* **To do**
Please make an exact copy of the listing, without the pictures.

* **Data supplied**
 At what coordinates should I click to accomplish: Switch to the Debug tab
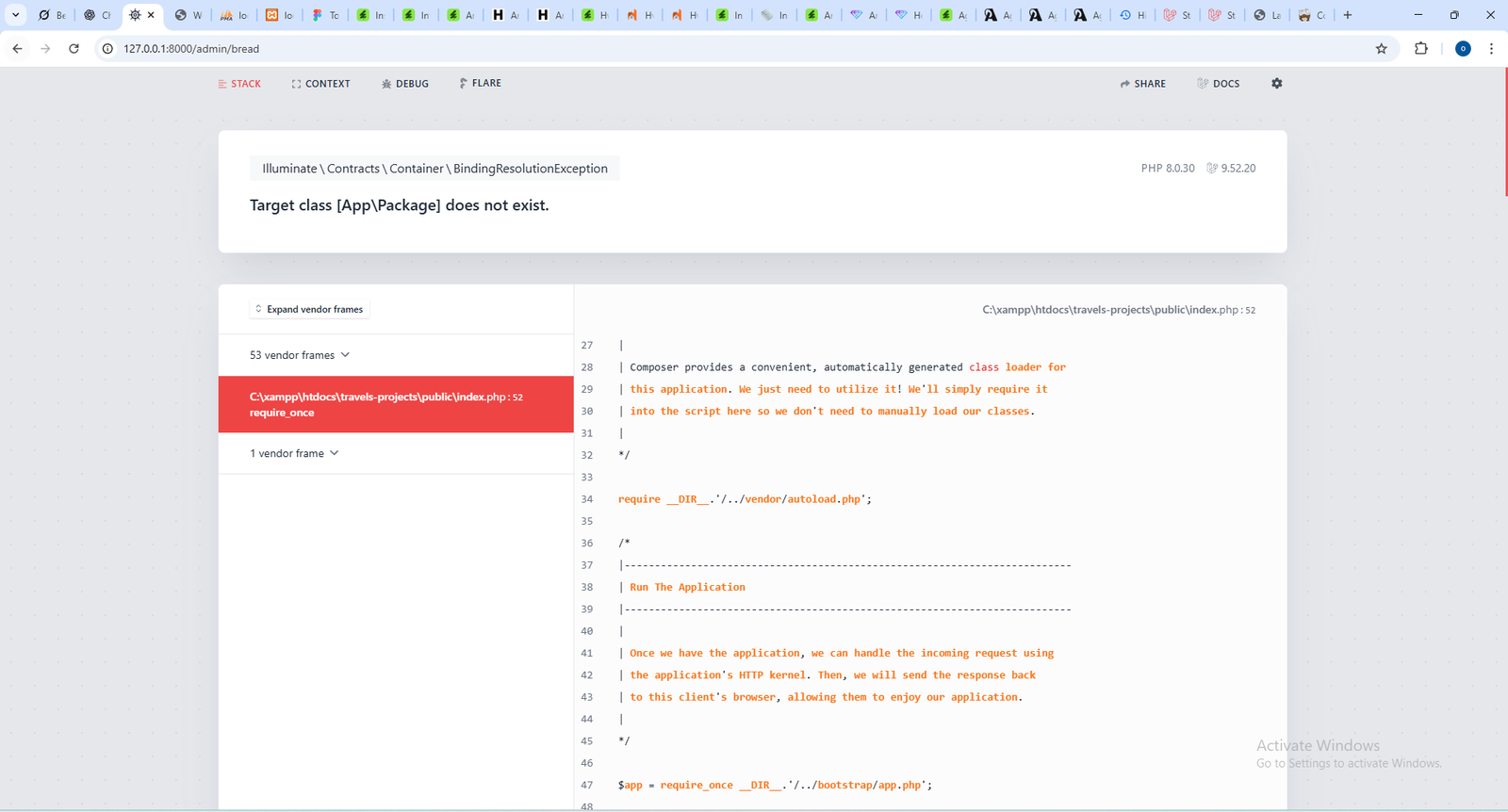coord(405,84)
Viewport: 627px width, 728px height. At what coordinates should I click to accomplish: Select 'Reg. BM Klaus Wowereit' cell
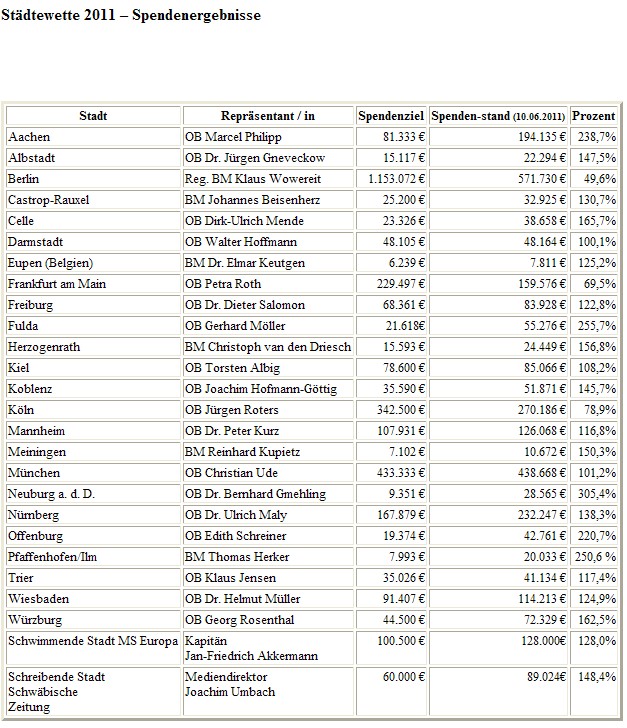tap(248, 178)
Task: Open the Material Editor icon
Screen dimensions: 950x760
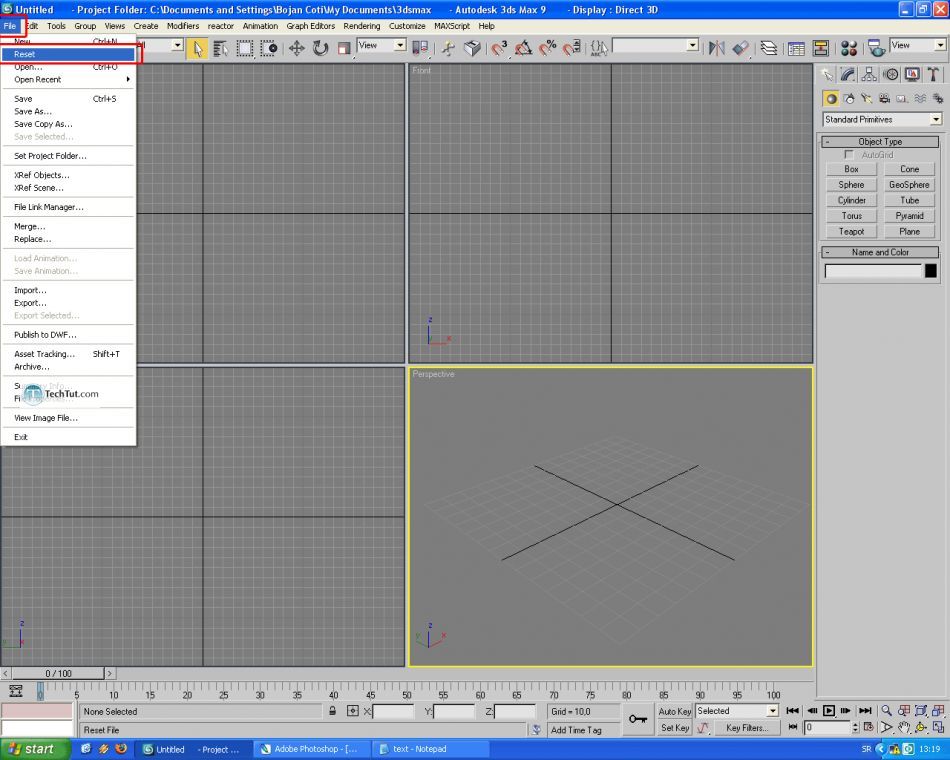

* **Reply to the task**
 At what coordinates should I click to accomplish: Switch to the Debug tab
coord(405,84)
Viewport: 627px width, 728px height. At what coordinates should I click to accomplish: Select 'Reg. BM Klaus Wowereit' cell
tap(248, 178)
Task: Open the Material Editor icon
Screen dimensions: 950x760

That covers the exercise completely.